Snowtex’s sewing shop comprises a combination of modular systems and busy assembly lines with thousands of employees who appear relaxed, diligent and alert. Due to a variety of management actions, morale is high and the attrition rate is below 5%. When I meet Sadika, she is busy inspecting a down jacket and is energetic and in a good mood. She quickly finishes her work before taking a break for lunch.

Snowtex’s dining room is just as impressive as the sewing room floor, albeit more social. Thousands of people – from the most junior to the most experienced staff – collectively receive the same high-quality, nutritious and safe meals guaranteed by an on-site food laboratory, in a large dining area with open seating.
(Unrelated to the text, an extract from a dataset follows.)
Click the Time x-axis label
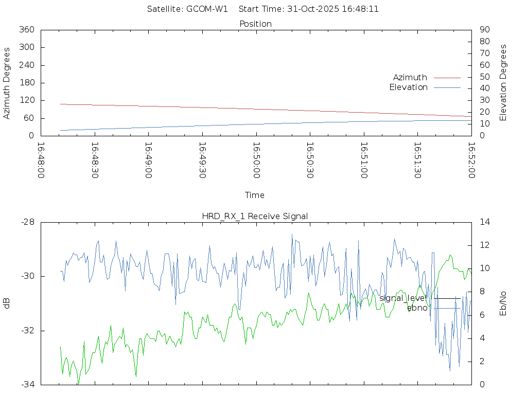Image resolution: width=527 pixels, height=395 pixels. pos(255,195)
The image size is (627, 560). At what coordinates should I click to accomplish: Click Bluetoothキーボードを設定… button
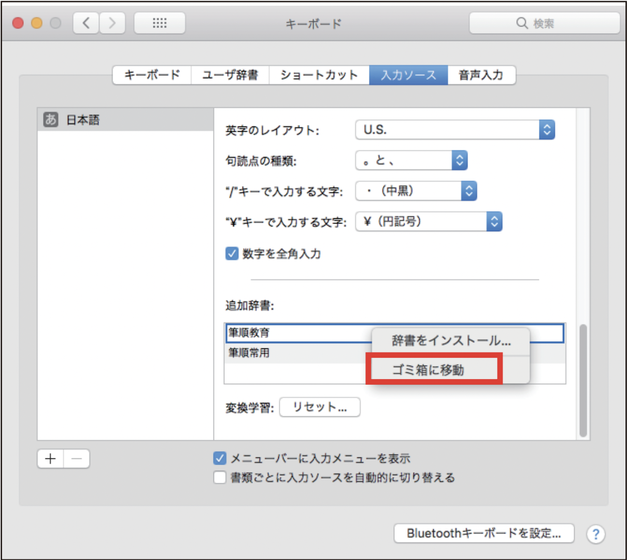click(485, 533)
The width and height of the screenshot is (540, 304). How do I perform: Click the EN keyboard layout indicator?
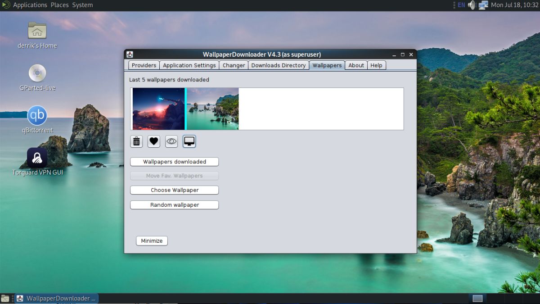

I watch workers choose from huge drums of fresh food filled with highly nutritious, fortified ingredients, including vegetables, legumes, fish, meat, eggs, fortified rice, oil food enriched with vitamin A and iodized salt, ensuring that they have enough energy. do their jobs effectively while promoting optimal health.
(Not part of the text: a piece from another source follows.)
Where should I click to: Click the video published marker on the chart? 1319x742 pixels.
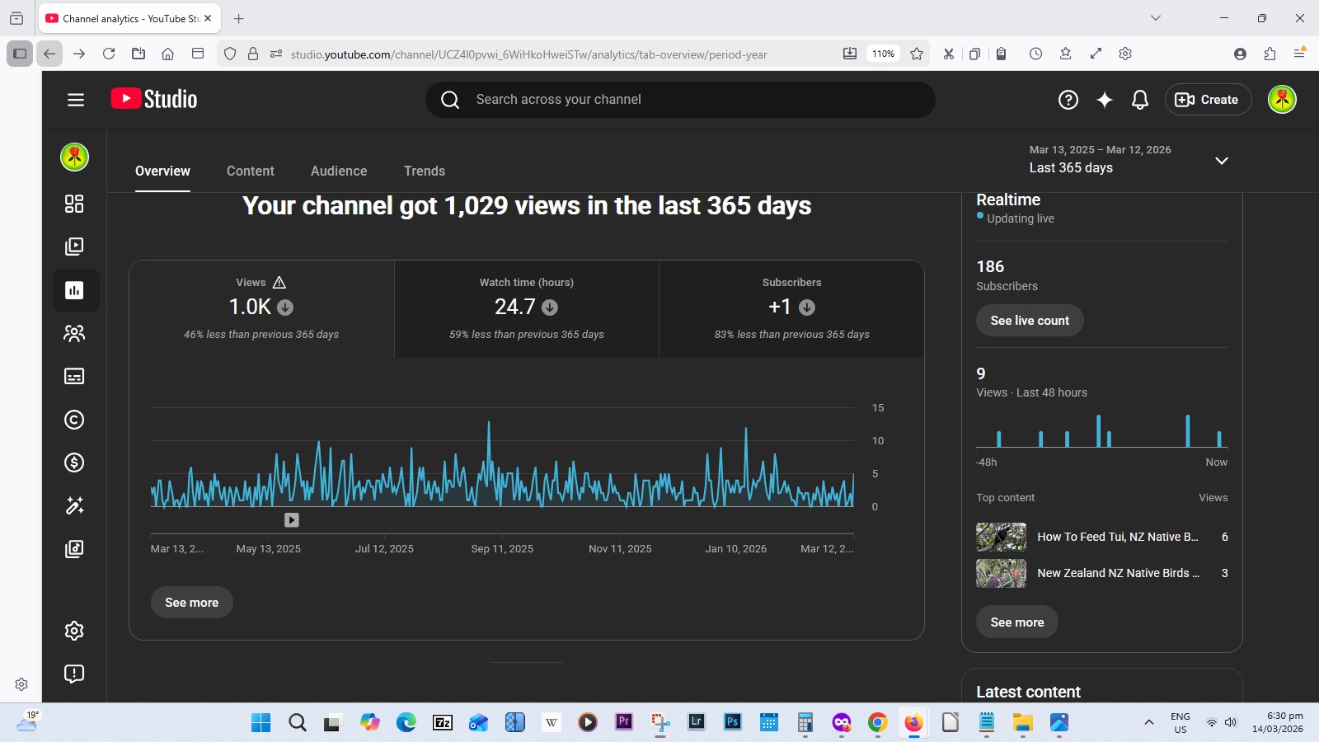point(292,520)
Sadika tells me that she looks forward and enjoys her lunch which is always healthy and filling without slowing her down.

She says she has learned to reduce the proportion of carbohydrates in her meals and has increased the amount of fish and vegetables she eats. She makes sure to include a source of vitamin C in her lunch and follows her meal with an iron folate (IFA) tablet which is provided as a service by the government and has been made readily available to everyone. staff by GAIN.

“We consider it our duty to ensure a healthy life for our workers,” says SM Khaled, Managing Director of Snowtex. “That’s why we came up with the plan to provide a quality lunch. If they eat healthy, they stay in shape, which benefits both the workers and the company.

There is a broad evidence base to support the hypothesis that anemia negatively impacts job performance, while iron intervention can positively impact worker productivity. According to an independent study commissioned by GAIN, the comprehensive package of interventions implemented under the SWAPNO project has the potential to improve anemia rates by up to 32%.

Health investments in factories like Snowtex are paying dividends in the form of increased productivity, better quality products, lower sick days and improved employee morale.

“I may not make a lot of money, but now I know how to stay healthy,” says Sadika, sharing some of the ways the SWAPNO project has changed her eating habits and, by extension, her life.

“I always include a seasonal fruit on my shopping list…I know how much of each nutrient I should buy and eat…I try to educate my family on how to live a better life… This for me is priceless.”